On Tuesday, the U.S. Securities and Exchange Commission (SEC) charged the mining company Rio Tinto Plc with fraud along with two of its former top executives. The SEC is stating that they overestimated the value of coal assets in Mozambique and hid critical information while milking the market for billions.
The U.K.’s Financial Conduct Authority (FCA) also said that a settlement has been reached with Rio Tinto in which the company will pay a fine of £27 million ($35.6 million) to settle the violations regarding the Mozambique assets.
The SEC said in a lawsuit filed in U.S. federal court that the company’s former Chief Executive Officer Thomas Albanese and former Chief Financial Officer Guy Elliott both failed to adhere to accounting regulations and company policies to truthfully value and record assets of Rio Tinto.
The Mozambican coal business was acquired in 2011 for $3.7 billion from Riversdale Mining and then sold a few years after for $50 million. The business depends on pushing the coal down the Zambezi River to port. Shortly after the deal was made, Rio Tinto discovered that the acquisition would yield less coal than expected. The global miner could only transport and sell a portion of the coal than originally believed, the SEC said.
Rio Tino execs raised $5.5 billion from U.S. investors by making deceiving public statements. According to the SEC, the company continued to seek investments even after the executives of the Mozambique division communicated to Albanese and Elliott the division was worth negative $680 million.

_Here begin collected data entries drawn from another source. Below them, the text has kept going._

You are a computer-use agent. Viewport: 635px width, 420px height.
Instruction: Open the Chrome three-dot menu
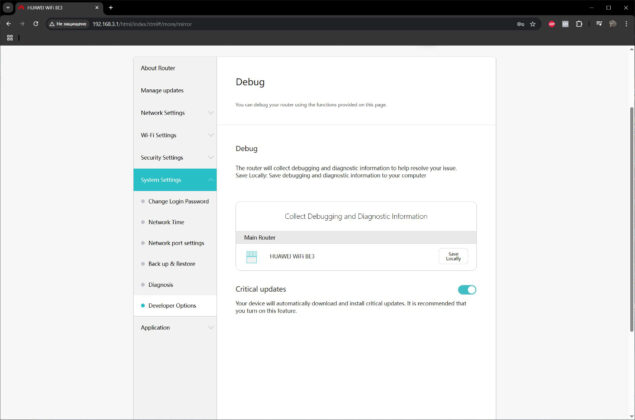point(626,24)
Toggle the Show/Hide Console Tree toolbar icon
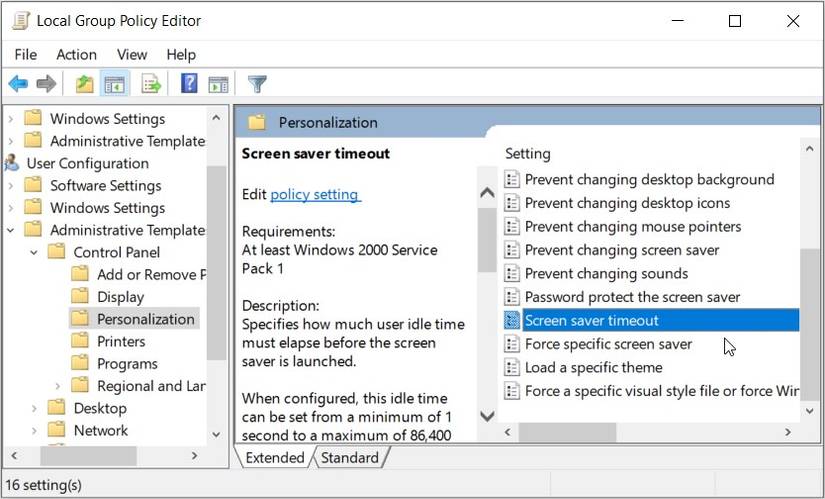This screenshot has height=499, width=825. 115,84
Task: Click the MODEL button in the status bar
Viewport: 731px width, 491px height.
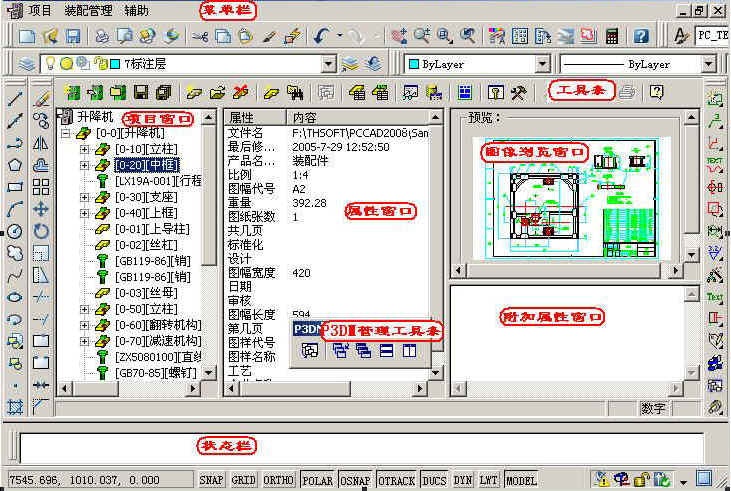Action: coord(521,480)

“Defendants concealed the nature and extent of these adverse developments from Rio Tinto’s Board of Directors, Audit Committee, independent auditors, and the market,” the SEC said.
Rio Tinto said it shall defend itself actively against these allegations from the SEC. The company added that the U.K. FCA has “made no findings of fraud, or of any systemic or widespread failure by Rio Tinto”.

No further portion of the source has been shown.